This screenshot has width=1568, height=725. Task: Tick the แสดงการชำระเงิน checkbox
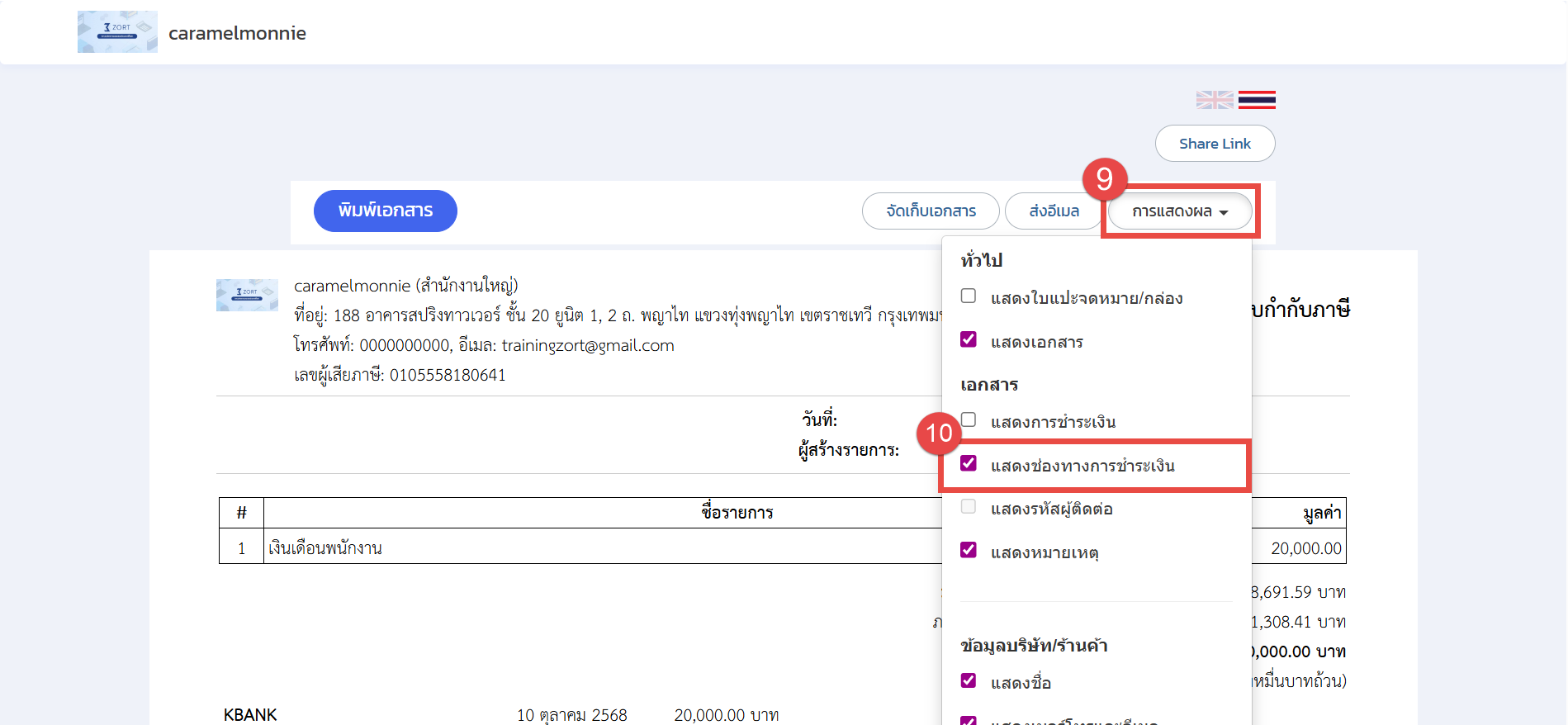[969, 420]
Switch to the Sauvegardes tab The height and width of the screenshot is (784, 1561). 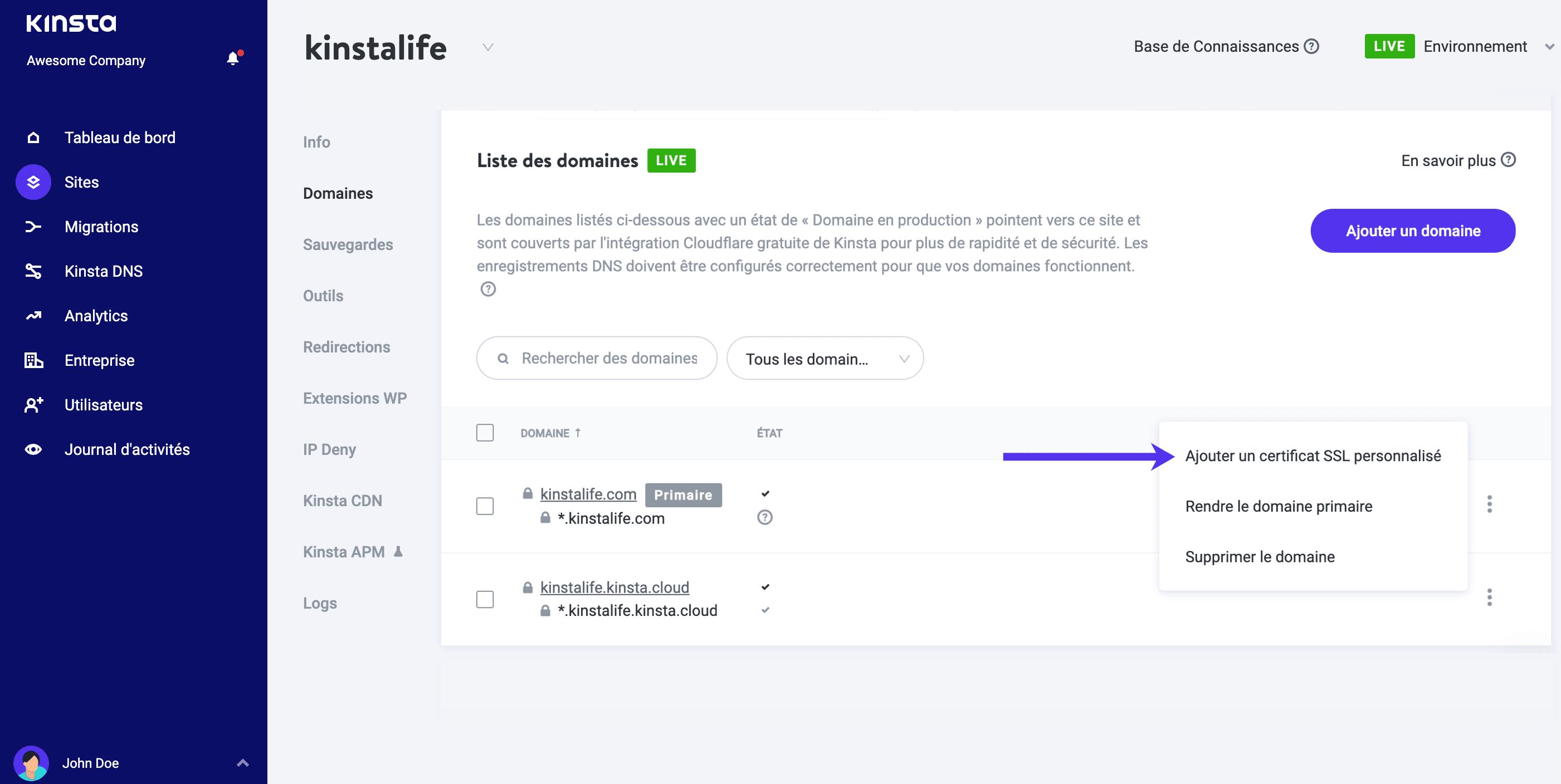coord(348,244)
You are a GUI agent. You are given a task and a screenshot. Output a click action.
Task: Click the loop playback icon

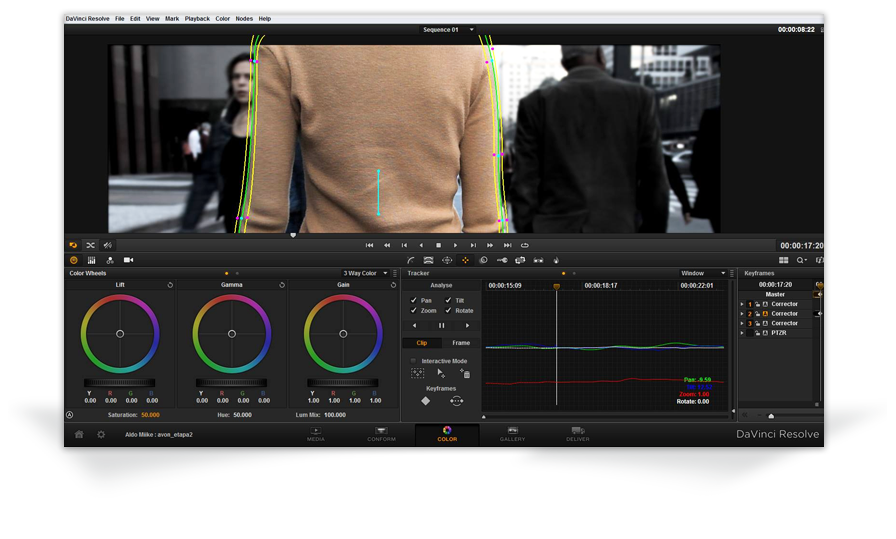[x=525, y=245]

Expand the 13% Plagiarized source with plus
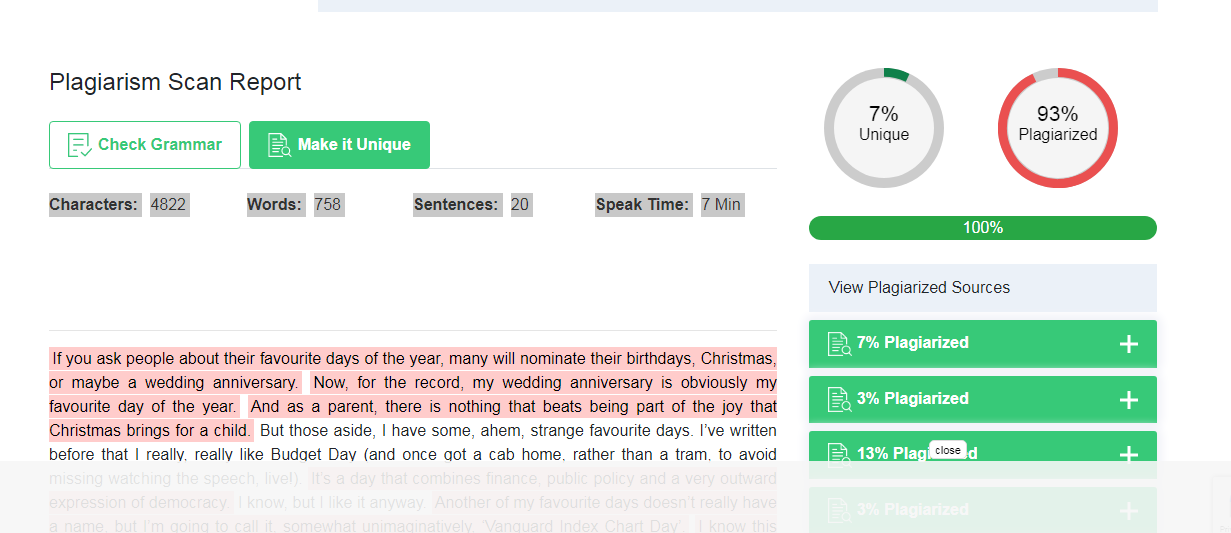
----
_THE REQUEST_
Rewrite the entries starting at the line that contains "You are a GUI" and running through the end of the entries, replacing "loop playback" with "repeat" and leaving everything else unchanged. Do not include the pictures in your answer.

_SOLUTION TO THIS PROBLEM_
You are a GUI agent. You are given a task and a screenshot. Output a click action.
Task: Click the repeat icon

[x=525, y=245]

Expand the 13% Plagiarized source with plus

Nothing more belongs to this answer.